Although the mechanism has not been fully elaborated it is hypothesized that the organozinc intermediate is a metal-carbenoid. The intermediate is believed to be a three-centered "butterfly-type". This intermediate can be directed by substituents, such as alcohols, to deliver the cyclopropane on the same side of the molecule. Zinc-copper couple is commonly used to activate zinc.

Titanium–zinc methylenation
Organozinc compounds derived from methylene bromide or iodide can electrophilically add to carbonyl groups to form terminal alkenes. The reaction is mechanistically related to the Tebbe reaction and can be catalyzed by various Lewis acids (e.g. TiCl4 or Al2Me6). The reaction is used to introduce deuterium into molecules for isotopic labeling or as an alternative to the Wittig reaction.

Negishi coupling
This powerful carbon-carbon bond forming cross-coupling reactions combines an organic halide and an organozinc halide reagent in the presence of a nickel or palladium catalyst. The organic halide reactant can be alkenyl, aryl, allyl, or propargyl. Alkylzinc coupling with alkyl halides such as bromides and chlorides have also been reported with active catalysts such as Pd-PEPPSI precatalysts, which strongly resist beta-hydride elimination (a common occurrence with alkyl substituents). Either diorganic species or organozinc halides can be used as coupling partners during the transmetallation step in this reaction. Despite the low reactivity of organozinc reagents on organic electrophiles, these reagents are among the most powerful metal nucleophiles toward palladium.

Alkylzinc species require the presence of at least a stoichiometric amount of halide ions in solution to form a "zincate" species of the form RZnX32−, before it can undergo transmetalation to the palladium centre. This behavior contrasts greatly with the case of aryl zinc species. A key step in the catalytic cycle is a transmetalation in which a zinc halide exchanges its organic substituent for another halogen with the metal center.
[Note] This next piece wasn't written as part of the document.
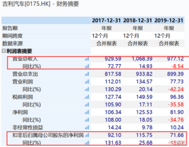Click the 报告期 row label
This screenshot has height=147, width=189.
(x=10, y=28)
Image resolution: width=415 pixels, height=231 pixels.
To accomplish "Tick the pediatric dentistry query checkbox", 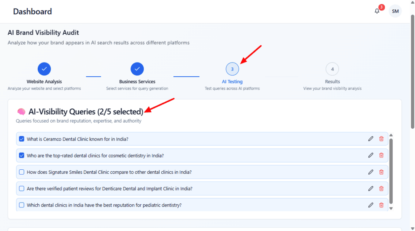I will (22, 205).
An elegant example of Negishi coupling is Furstner's synthesis of amphidinolide T1:

Fukuyama coupling
Fukuyama coupling is a palladium-catalyzed reaction involving the coupling of an aryl, alkyl, allyl, or α,β- unsaturated thioester compound. This thioester compound can be coupled to a wide range of organozinc reagents in order to reveal the corresponding ketone product. This protocol is useful due to its sensitivity to functional groups such as ketone, acetate, aromatic halides, and even aldehydes. The chemoselectivity observed indicates ketone formation is more facile than oxidative addition of palladium into these other moieties.
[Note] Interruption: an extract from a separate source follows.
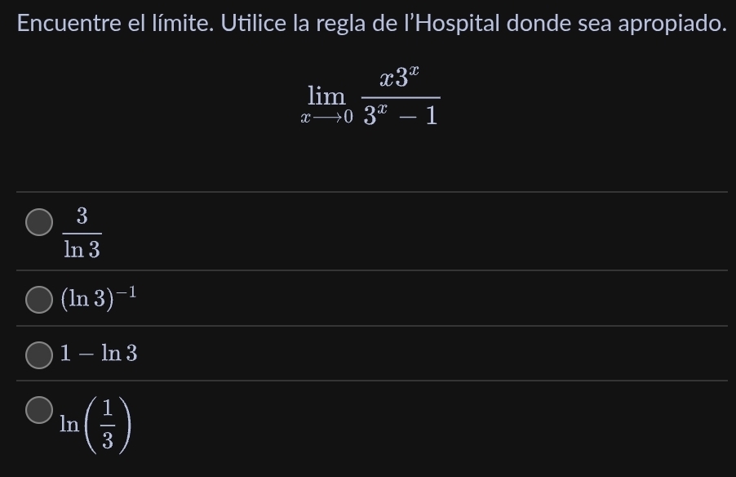Click the limit formula in the question
The image size is (736, 477).
(x=370, y=98)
A further example of this coupling method is the synthesis of (+)-biotin. In this case, the Fukuyama coupling takes place with the thiolactone:

Barbier reaction
The Barbier reaction involves nucleophilic addition of a carbanion equivalent to a carbonyl. The conversion is similar to the Grignard reaction. The organozinc reagent is generated via an oxidative addition into the alkyl halide. The reaction produces a primary, secondary, or tertiary alcohol via a 1,2-addition. The Barbier reaction is advantageous because it is a one-pot process: the organozinc reagent is generated in the presence of the carbonyl substrate. Organozinc reagents are also less water sensitive, thus this reaction can be conducted in water. Similar to the Grignard reaction, a Schlenk equilibrium applies, in which the more reactive dialkylzinc can be formed.
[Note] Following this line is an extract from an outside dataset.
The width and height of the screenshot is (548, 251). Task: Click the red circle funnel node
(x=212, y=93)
The mechanism resembles the Grignard reaction, in which the metal alkoxide can be generated by a radical stepwise pathway, through single electron transfer, or concerted reaction pathway via a cyclic transition state. An example of this reaction is in Danishefsky's synthesis of cycloproparadicicol. By using the organozinc addition reaction conditions the other functionality of the dienone and the alkyne are tolerated:

Zinc acetylides
The formation of the zinc acetylide proceeds via the intermediacy of a dialkynyl zinc (functional group exchange). Catalytic processes have been developed such as Merck's ephedrine process. Propargylic alcohols can be synthesized from zinc acetylides. These versatile intermediates can then be used for a wide range of chemical transformations such as cross-coupling reactions, hydrogenation, and pericyclic reactions.

In the absence of ligands, the reaction is slow and inefficient. In the presence of chiral ligands, the reaction is fast and gives high conversion. Ryoji Noyori determined that a monozinc-ligand complex is the active species.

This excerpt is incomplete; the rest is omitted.